Quem já teve a oportunidade de o ver e ouvir tocar numa das muitas ocasiões festivas vividas pelas comunidades rurais da Terra de Miranda, de imediato concluiu estar na presença de um gaiteiro verdadeiramente expressivo de uma tradição de seculares origens, desempenhando funções rituais e culturais de reconhecido prestígio social. De facto, José Maria Fernandes permanece como um dos mais expressivos gaiteiros tradicionais no contexto cultural da Terra de Miranda. 
Residente em Urrós, aldeia do concelho do Mogadouro na qual nasceu em 15 de Abril de 1934, José Maria Fernandes destaca-se pela invulgar combinação de talento e virtuosismo com capacidade e instinto de entretenimento, sendo mesmo um caso único, que não hesitamos em considerar como constituindo um derradeiro exemplo de uma tradição que, tanto quanto nos é dado conhecer, apenas encontra actualmente paralelo em Júlio Prada, gaiteiro de Ungilde, aldeia sanabresa ao lado das terras de Bragança. Na verdade, José Maria Fernandes frequentemente ensaia passos de dança, procurando estimular todos quantos assistem às suas execuções, fazendo-o com desenvoltura e elegância e gerando momentos de íntima comunicação com o auditório.
José Maria Fernandes aprendeu a tocar gaita-de-foles com cerca de doze anos de idade, tendo como mestre seu pai (o qual, por sua vez, aprendera com seu avô), do qual aprendeu a esmagadora maioria do repertório. Todo um ambiente musical familiar que foi decisivo para a alegria e o entusiasmo com que se dedica às suas funções gaiteiras. 
Do mesmo modo, não podemos deixar de registar pormenores tão surpreendentes como reveladores da sua técnica instrumental, que referenciamos como «fragmentos da digitação fechada» (levanta-se um dedo de cada vez tapando o imediatamente inferior a cada nota, excepto no que se refere à mão direita, na qual se chegam a levantar três de uma só vez). O que porventura constituirá um resquício de seculares influências asturianas, onde a técnica da digitação fechada é amplamente utilizada pelos gaiteiros tradicionais (e não só).
No que se refere ao seu vasto repertório, importa desde já verificar que o mesmo transcende amplamente os emblemáticos «laços» das danças dos pauliteiros, apresentando espécimes de religiosa funcionalidade, modas de baile e de terreiro, espécimes de rondas e de peditórios e cantigas populares (não só da área mirandesa mas também de toda a vasta terra transmontana, com «passagens» por temas beirões e minhotos).
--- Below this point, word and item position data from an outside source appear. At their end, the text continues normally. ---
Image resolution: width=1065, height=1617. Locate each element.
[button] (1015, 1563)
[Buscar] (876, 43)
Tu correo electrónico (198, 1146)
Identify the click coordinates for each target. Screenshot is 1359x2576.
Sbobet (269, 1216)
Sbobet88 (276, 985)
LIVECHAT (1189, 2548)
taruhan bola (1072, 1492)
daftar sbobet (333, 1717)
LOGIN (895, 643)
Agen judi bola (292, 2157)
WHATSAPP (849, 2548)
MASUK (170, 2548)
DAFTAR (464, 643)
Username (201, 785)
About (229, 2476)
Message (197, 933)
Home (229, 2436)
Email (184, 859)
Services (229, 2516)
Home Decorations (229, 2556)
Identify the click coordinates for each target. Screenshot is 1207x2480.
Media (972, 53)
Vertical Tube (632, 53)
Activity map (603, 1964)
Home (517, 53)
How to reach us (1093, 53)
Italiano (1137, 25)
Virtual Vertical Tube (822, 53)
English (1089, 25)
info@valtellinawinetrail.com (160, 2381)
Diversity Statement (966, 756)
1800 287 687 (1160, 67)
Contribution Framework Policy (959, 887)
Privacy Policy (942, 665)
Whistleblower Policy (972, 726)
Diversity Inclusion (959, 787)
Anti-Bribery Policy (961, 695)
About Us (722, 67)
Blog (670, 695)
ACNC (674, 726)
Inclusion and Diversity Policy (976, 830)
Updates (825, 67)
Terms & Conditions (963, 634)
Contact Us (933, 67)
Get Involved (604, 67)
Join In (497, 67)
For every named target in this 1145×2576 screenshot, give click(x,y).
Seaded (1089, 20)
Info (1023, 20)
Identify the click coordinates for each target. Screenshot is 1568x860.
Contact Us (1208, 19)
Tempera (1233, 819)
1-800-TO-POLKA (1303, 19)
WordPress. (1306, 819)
Texto: Excerto do livrete do CD «José Maria Fernandes, Gaiteiro de Urrós, Mogadouro» - Colecção «Gaiteiros Tradicionais» nº7 - Mário Correia / Sons da Terra, 2000


José Nunes Vieira - O Gaiteiro de Frossos

Há quatro anos, durante a Romaria da Nossa Senhora do Socorro, no cimo do monte onde se situa o santuário (a dois quilómetros da vila de Albergaria-a-Velha), apercebemo-nos do som de uma gaita-de-foles. Aproximámo-nos e deparámos com quem a tocava: um homem, já idoso, que vinha acompanhado por três rapazes que tocavam caixa, bombo e pratos. 
Foi assim que conhecemos o Sr. Zé, de seu nome completo José Nunes Vieira. Nasceu há mais de 80 anos em Frossos, onde vive ainda hoje (Frossos fica situado no Concelho de Albergaria-a-Velha).
Quem o quiser encontrar poderá perguntar pelo Sr. Zé - o gaiteiro, ou pelo Sr. Zé - o ferreiro, pois exerceu esta actividade profissional durante muitos anos.
Ainda hoje vai ocasionalmente à sua oficina onde trabalha com um velho fole de ferreiro, daqueles que «agora já são difíceis de encontrar».
Quando o Sr. Zé era novo, antes de tocar gaita, tocava flauta, «daquelas com chaves», acompanhado por caixa e bombo. 
 A sua primeira gaita-de-foles foi comprá-la a Taveiro, perto de Coimbra, «a um homem que as fazia». Esta tinha, no entanto, um senão: o fole da gaita, que era de pele, tinha previamente servido para guardar azeite, exalando por isso um odor que não agradava ao Sr. Zé. A gaita que utiliza actualmente já foi comprá-la à Galiza. As palhetas e os palhões (que ele próprio manufactura) são feitos, respectivamente, de plástico, a partir de embalagens de iogurte, e de cana.
Além de tocar em festas e Romarias, também é contratado para fazer peditórios. Houve uma vez até que, excepcionalmente, foi contratado para tocar num compasso Pascal numa aldeia perto de Viana do Castelo. Também já tocou para animar «bailaricos». Certa vez fê-lo tocando ao desafio com o Sr. Hélio do Paço, um gaiteiro de Pinheiro, localidade vizinha de Frossos. Quando um terminava de tocar uma música o outro repetia-a e assim sucessivamente. Isto enquanto tudo dançava ao som das gaitas.
O primeiro gaiteiro que o Sr. Zé conheceu foi um tio do Sr. Hélio do Paço, infelizmente já falecido (o Sr. Hélio já vai nos sessenta e muitos). Por sua vez, o mais jovem tocador de gaita daquela zona, um rapaz de vinte e poucos anos que, como gaiteiro, merece todos os elogios do Sr. Hélio, emigrou recentemente para o Canadá.
Um pormenor interessante a realçar está em que os três gigantones que tivemos oportunidade de observar, imóveis e mudos, guardados no celeiro do Sr. Zé, são da autoria do próprio, que os utiliza para animar algumas festas em que participa.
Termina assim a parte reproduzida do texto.